So, yes my links support my assertion.


People will lie in your face about number two even though both the Amtsgericht Bamberg as well as the press have been saying that the arrest was made in a case of 188 StgB for months now.

(1) - there's a photo of a graffiti in the article. But the translation of the article to English doesn't mention the insult was actually painted on a wall...

(1) That is just a symbolic image. The person answered „Du bist so 1 Pimmel“ (english: „You're such a dick“) to a post of the politician on twitter.

According to Wikipedia it was an answer to the following tweet https://twitter.com/AndyGrote/status/1399001436973899780


First article, second paragraph states that the search was ruled illegal.

The one who got in trouble was ultimately the dick, not the one who called him that....


Getting your house raided is trouble/punishment... So no the one that called him a dick also got into trouble.. and obviously such events discourage people from expressing their opinions.

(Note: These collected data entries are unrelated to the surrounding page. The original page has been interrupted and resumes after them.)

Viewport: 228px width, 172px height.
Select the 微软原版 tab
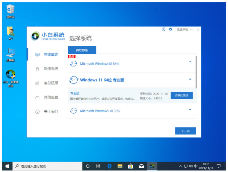pyautogui.click(x=82, y=50)
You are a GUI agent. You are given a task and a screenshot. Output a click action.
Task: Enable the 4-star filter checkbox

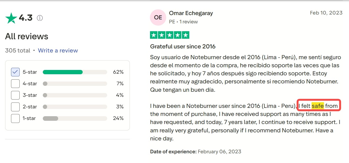point(15,84)
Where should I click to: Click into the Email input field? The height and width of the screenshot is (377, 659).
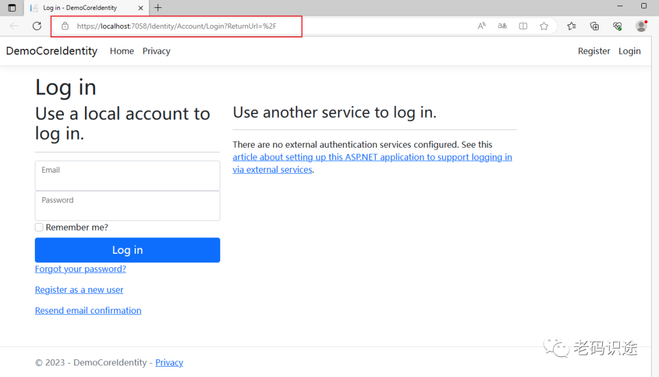click(x=128, y=176)
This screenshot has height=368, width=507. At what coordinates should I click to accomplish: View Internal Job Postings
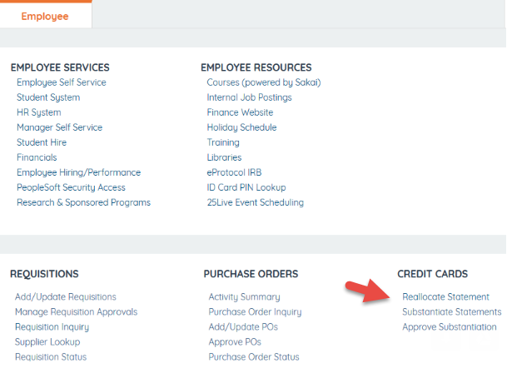(x=249, y=97)
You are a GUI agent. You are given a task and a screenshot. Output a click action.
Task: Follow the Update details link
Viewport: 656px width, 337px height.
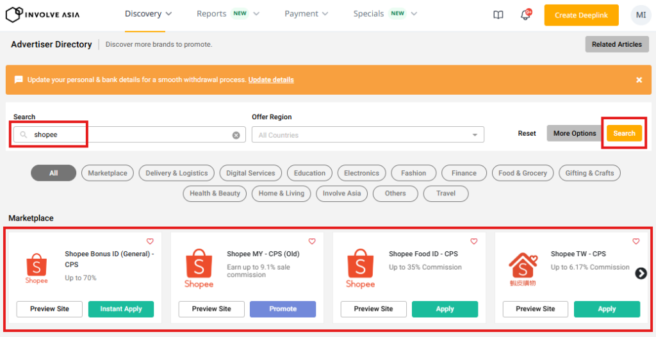[x=271, y=80]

> Also points out that there were posts of holocaust denial, which has been illegal in most of europe for literal decades.

The arrest wasn't made for this but for the insulting of a politican. Stop lying. The press has been correcting this case for months.


Porn (now requires age verification), online libraries, movies, some news websites, sports (because of obscure copyright laws) and countless other things.

I’m in the EU and haven’t encountered any of these, except the copyright restrictions - which is really a different matter.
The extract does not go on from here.